About this task
Repeat each line of the data exactly as written.

Material shown
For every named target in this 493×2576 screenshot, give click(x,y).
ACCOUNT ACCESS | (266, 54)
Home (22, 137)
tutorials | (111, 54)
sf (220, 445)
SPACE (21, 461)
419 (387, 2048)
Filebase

Answer space
For every named target in this 493×2576 screenshot, give click(x,y).
ACCOUNT ACCESS | (266, 54)
Home (22, 137)
tutorials | (111, 54)
sf (220, 445)
SPACE (21, 461)
419 (387, 2048)
Filebase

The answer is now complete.